A boat flying a large "In" flag, campaigning to remain in the E.U. in the upcoming referendum sails by the British Houses of Parliament on Wednesday. (Niklas Halle'n/AFP/Getty Images)

Is history on the European Union’s side? It depends on what you mean by “history.” The history of the 20th century, in which Europe nearly destroyed itself in a series of bloody wars among its rivalrous states, provided the rationale for the European project: Peace and prosperity require nations to cede ever-increasing measures of sovereignty to a supranational body.

Many Europeans, enjoying the benefits of borderless travel and commerce, still find that idea compelling today.

However, if you extend the historical frame of reference deeper into Europe’s past — and shift the geographical context eastward toward the Ural Mountains — you find repeated attempts at multinational confederations that sooner or later broke up.

The Holy Roman and Austro-Hungarian empires, the Soviet Union, Yugoslavia and even Czechoslovakia — all came to grief at least in part due to irrepressible conflicts between their component peoples and out-of-touch central authorities.

The latter view will surely gain credence if Britain votes to leave the European Union on June 23, as seems increasingly likely but not yet certain. Even if “Remain” wins, the fact that “Brexit” gained traction at all constitutes an indictment of the E.U., one that political leaders everywhere ignore at their peril.

On June 23, Britain faces a fateful decision: whether or not to leave the European Union. And the world will be watching. (Daron Taylor,Jason Aldag,Danielle Kunitz/The Washington Post)

World War II and the Cold War are distant memories now. What worries Britons is not age-old continental rivalries but the multiple here-and-now crises of security, economic growth and mass migration over which the E.U. has presided, and with respect to which, many plausibly believe, their voices and votes matter not.

And those concerns — about both the E.U.’s performance and its democratic legitimacy — are widely shared across Europe.

Though still viewed positively by a within-the-margin-of-error majority — 51 percent to 47 percent — the E.U.’s favorability rating has been trending lower among its citizens for more than a decade, and it plunged during the past year, according to a new Pew Research Center survey of 10 European countries encompassing 80 percent of the union’s population.

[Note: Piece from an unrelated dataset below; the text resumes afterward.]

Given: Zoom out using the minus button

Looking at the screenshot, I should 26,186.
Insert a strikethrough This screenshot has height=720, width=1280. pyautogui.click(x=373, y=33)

Overwhelming majorities disapprove of the E.U.’s handling of the refu­gee issue; only the citizens of Germany and Poland approve of its economic record.

Given a choice between returning power to their national governments and transferring more to the E.U., Europeans were more than twice as likely to choose the former.

Hostility to the E.U. is strongest in two countries: Greece, which is not surprising, given that country’s predicament, and France, whose population now registers 61 percent disapproval, despite Paris’s historic role in creating it.

These numbers suggest that a vote for Brexit could prove contagious, with disruptive repercussions wider than analysts currently assume.

None of this is to imply the E.U., held together by law, moral suasion and enlightened self-interest, is morally or politically equivalent to monarchies or communist dictatorships of the past.

Yet as a matter of realpolitik, the E.U.’s reliance on “soft power” for cohesion has mutated into a source of instability: Britain’s secessionist referendum is perfectly lawful under the foundational Lisbon Treaty’s Article 50, which is not the sort of escape clause a truly eternal solution to Europe’s ancient rivalries would have included.

If Britain does leave, it will negotiate with the E.U. over separation terms. The latter will face a dilemma: Dealing punitively with Britain might deter copycat exiters but also contradict the non-coercive principles upon which E.U. legitimacy depends.

Getting 27 nations to forge a common approach to Britain, and the accompanying debate, diplomacy and drama, could distract the E.U.’s already overburdened politicians, eroding their ability to govern effectively on migration, economics and security — which would play into the hands of anti-E.U. populists.

Meanwhile, Brexit might administer a grave, and to other Euroskeptics, exemplary, self-inflicted wound for Britain, as many warn (or secretly hope). Or it might not. Would it weaken the pound? Maybe, but core inflation in Britain is only about 1 percent at present, implying manageable, not catastrophic, risk.

Would growth come to a standstill? A comprehensive study by Open Europe suggests that Britain’s economy would be roughly the same size by 2030 with Brexit as it would have been without it, assuming, plausibly, some sort of trade agreement with the E.U.

The ray of hope in all of this, for the E.U. and its leaders, is that support for the union is strongest among the young; a majority of 18-to-34-year-olds view the E.U. favorably in every country but Greece, according to Pew.

If Europe’s rising generation still has faith, this may give the E.U. time and space to adapt and survive, with or without Brexit.

There’s just one catch: Due to years of low birthrates, the youth cohort is dwindling as a share of Europe’s population. The median E.U. citizen is more than 42 years old.